The Kra Canal Complex.... A vision or a dream ?
A major highlight of EPWF's early years was its support in 1973 of a Pre-Feasibility Study for a Kra Canal Complex. Funded with an EPWF grant of 10 million,
this study remains today the most comprehensive study ever made for this gigantic infrastructure project. It also provided a model for many of EPWF's future projects.
A very long history
Since the reign of King Rama I (1782-1809), Thais and foreigners had dreamt of a canal across the Kra Isthmus in Southern Thailand which would connect the Pacific Ocean through the South China Sea with the Indian Ocean through the Andaman Sea.
In 1960 Mr. Chow submitted a proposal to conduct a feasibility study for a Kra Canal and Port Complex which was approved (twice) by the cabinet at the time, but eventually vetoed in 1964 by the National Security Council on national security grounds. With characteristic patience and persistence, in 1972 Mr. Chow again approached the National Security Council under the leadership of H.E. Field Marshal Thanom Kittikachorn and at last received permission to carry out a prefeasibility study for the proposed canal.
The strategic position of a Kra Canal in the world's sea lanes
Location of the canal in Southern Thailand. Note the massive
The 1973 Kra pre-feasibility study
EPWF provided Baht 10 million to support the 1973 Kra Canal Project under the auspices of the Thai Government which resulted in a five-volume, 800-page Pre-feasibility Study.
A world class cast of expertise
The study was conducted by consulting engineers Tippetts-Abbett-McCarthy-Stratton (TAMS) and consulting economists Robert R. Nathan Associates (RRNA), in association with the Hudson Institute, Inc. with the Lawrence Livermore National Laboratory and Professor Edward Teller advising on the alternative of using nuclear energy for the excavation of the canal.
Not only was the study massive, it was also carried out in nearly-record time from January to mid-June 1973 - just five and one-half months. In that period a Technical Advisory Group assembled by Mr. Chow met in March at the Lawrence Livermore Laboratory in California and a Senior Advisory Group met in Paris in April. Both groups met again with the consultants in Tokyo in July. The study was formally submitted to the Thai government on 1 September 1973.
The one way and two lane alternatives that were considered
Engineering drawings from the report for the recommended route, showing (upper) the hilly terrain along the spine of Southern Thailand through which the canal must pass.
Economic-Technical Feasibility Hits Political Tsunami
Unfortunately, the government was not able to act on the generally positive indications of the study and to proceed to the next level of a detailed feasibility
study because of the watershed political upheavals in the kingdom beginning on 14 October 1973.
What Could Have Been...
EPWF does not dwell on the past; we are totally focused on the present and future.

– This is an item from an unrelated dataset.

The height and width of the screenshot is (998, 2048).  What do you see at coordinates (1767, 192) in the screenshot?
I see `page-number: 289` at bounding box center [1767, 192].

But for a moment, consider with us what the construction of the Kra could have meant for Thailand.
- Sea routes would have been shortened and the dangerous Straits of Malacca - still problematic in 2013 - could be bypassed.

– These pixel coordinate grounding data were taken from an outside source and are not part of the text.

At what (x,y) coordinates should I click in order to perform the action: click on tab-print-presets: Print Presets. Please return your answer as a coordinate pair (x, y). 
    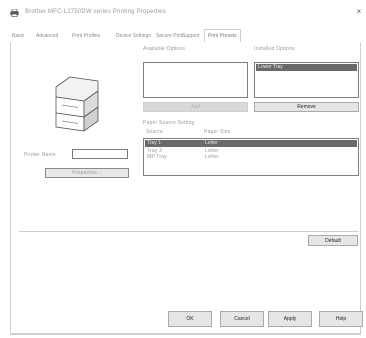
    Looking at the image, I should click on (222, 36).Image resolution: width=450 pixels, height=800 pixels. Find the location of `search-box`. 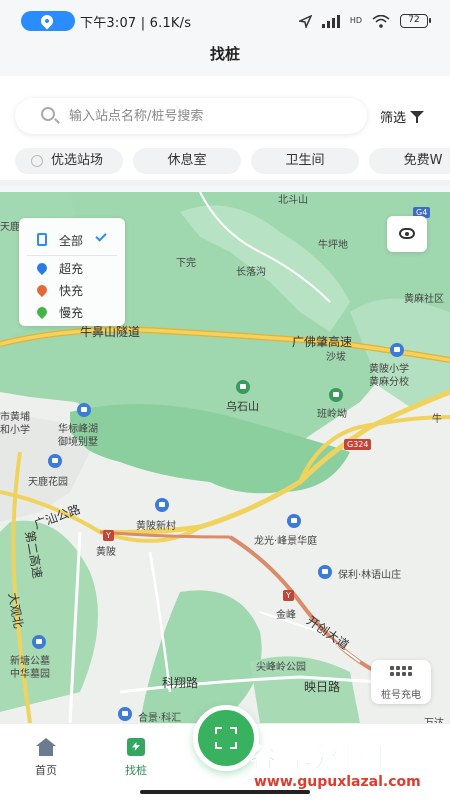

search-box is located at coordinates (191, 116).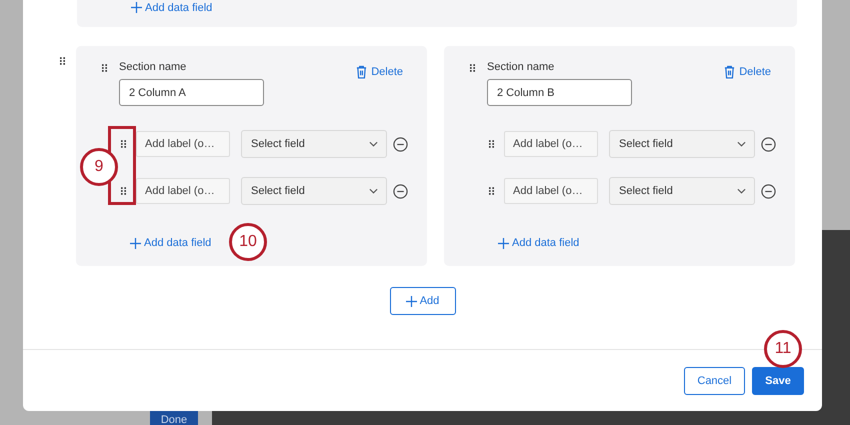  What do you see at coordinates (778, 381) in the screenshot?
I see `save-button: Save` at bounding box center [778, 381].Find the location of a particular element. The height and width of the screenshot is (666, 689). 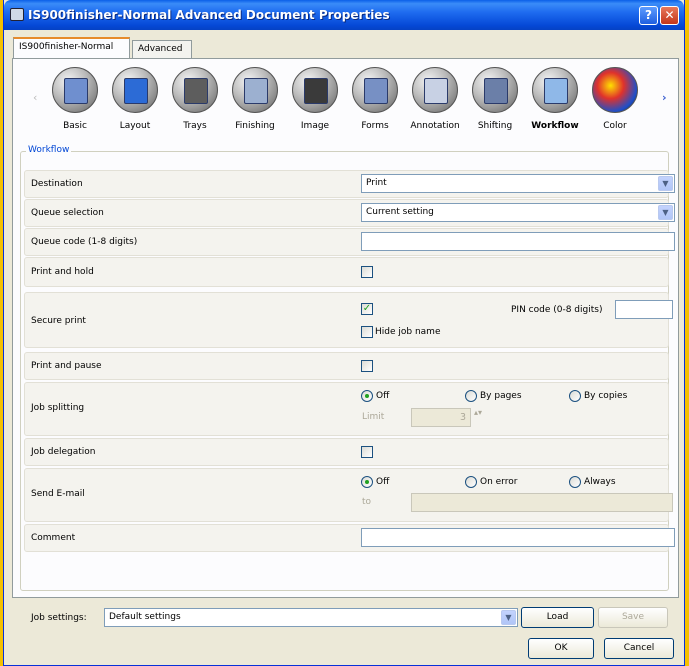

send-email-always-radio is located at coordinates (575, 482).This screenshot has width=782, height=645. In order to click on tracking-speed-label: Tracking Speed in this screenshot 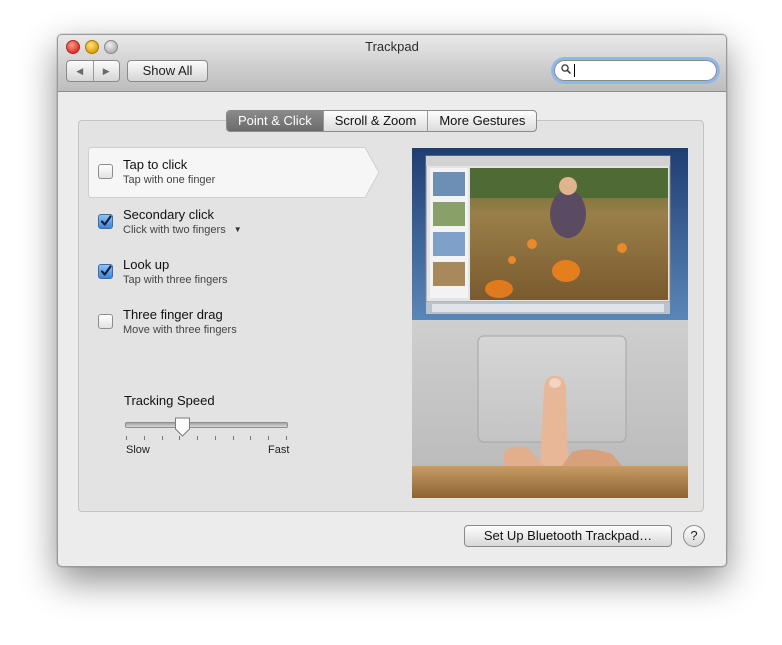, I will do `click(170, 400)`.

- Construction of the largest canal in the world would have brought enormous technological transfer and economic stimulus to Thailand.
- The industrial zones at both ends of the canal could have created prosperity equal to or exceeding that which eventually emerged around Bangkok and on the Eastern Seaboard.

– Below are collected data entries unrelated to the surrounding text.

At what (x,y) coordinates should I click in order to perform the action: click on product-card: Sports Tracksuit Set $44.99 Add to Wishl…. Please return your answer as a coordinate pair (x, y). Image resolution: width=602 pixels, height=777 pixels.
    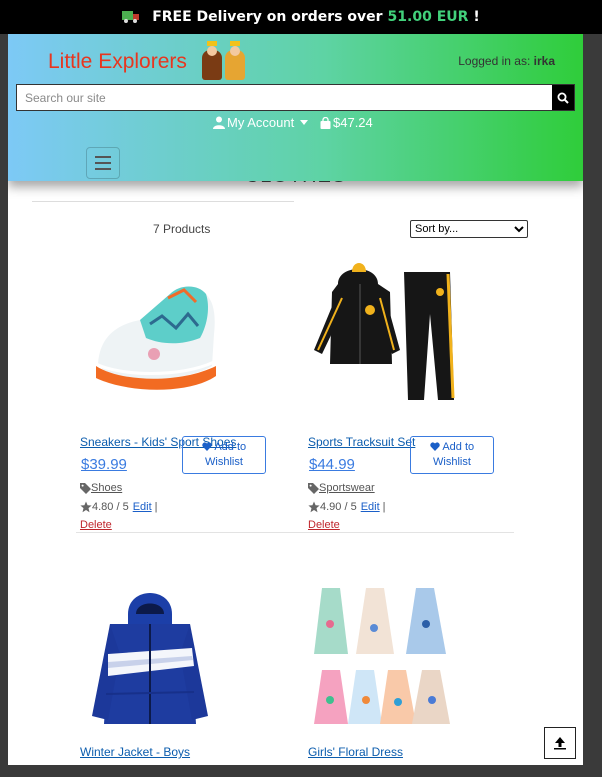
    Looking at the image, I should click on (408, 392).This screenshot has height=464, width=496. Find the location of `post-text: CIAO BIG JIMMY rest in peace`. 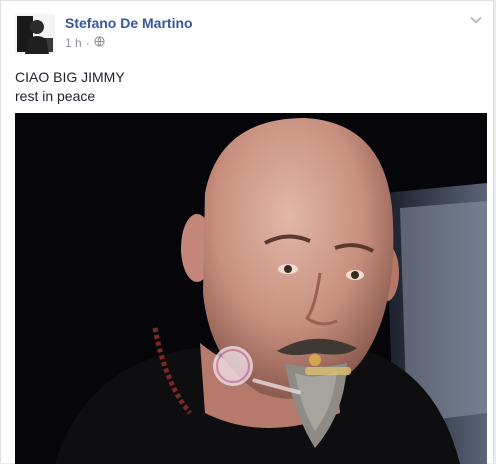

post-text: CIAO BIG JIMMY rest in peace is located at coordinates (70, 87).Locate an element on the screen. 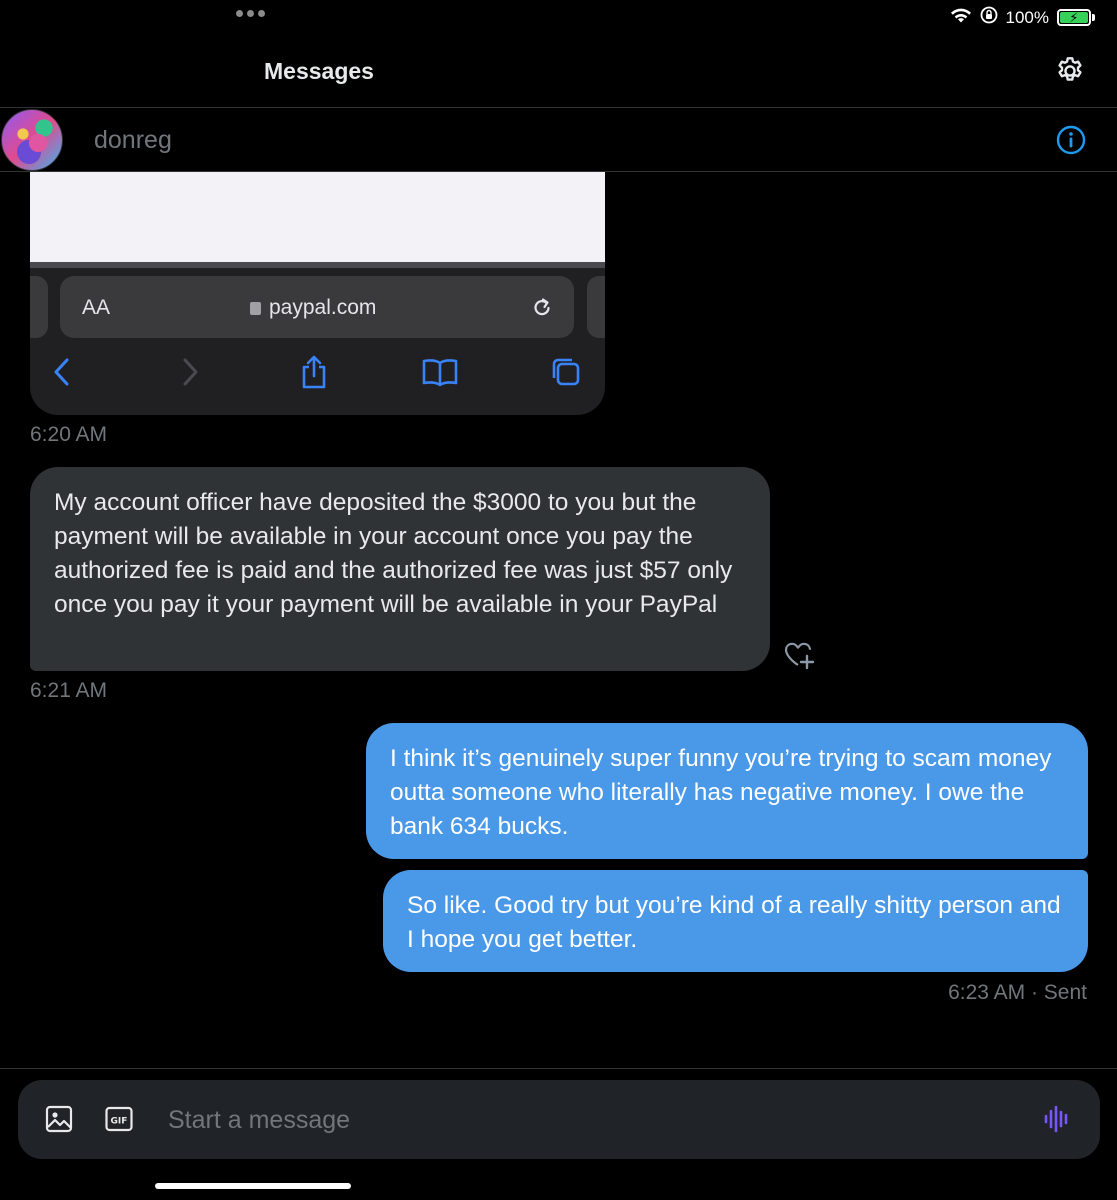 This screenshot has height=1200, width=1117. wifi-icon is located at coordinates (961, 18).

- Economic prosperity in the South could have gone a long way toward the integration of this region into the rest of the nation, and very well might have helped avoid the ongoing and worsening insurgency in the area.
The overall conception of the completed Kra canal with industrial zones and workers' community.
A model of operation
More important than the money, however, was the fact the Mr. Chow took personal control of the management of the project, thereby giving the Foundation a model of operation that served it well in the decades that followed.
It is clear to us that our most successful projects have been those in which the general manager or a board director has been directly involved in the leadership.
KY Addresses the meeting in Oakland, California, on 20 March 1973.
Dr. Edward Teller attended the Oakland Conference.
Mr. Chow conferring on the Kra Canal in 1973 with nuclear scientists Dr. Willard Libby, 1960 Nobel laureate in chemistry, and his wife Dr. Leona Woods Marshall Libby.
Brigadier General Edwin F. Black, the organizer of the Kra Canal team.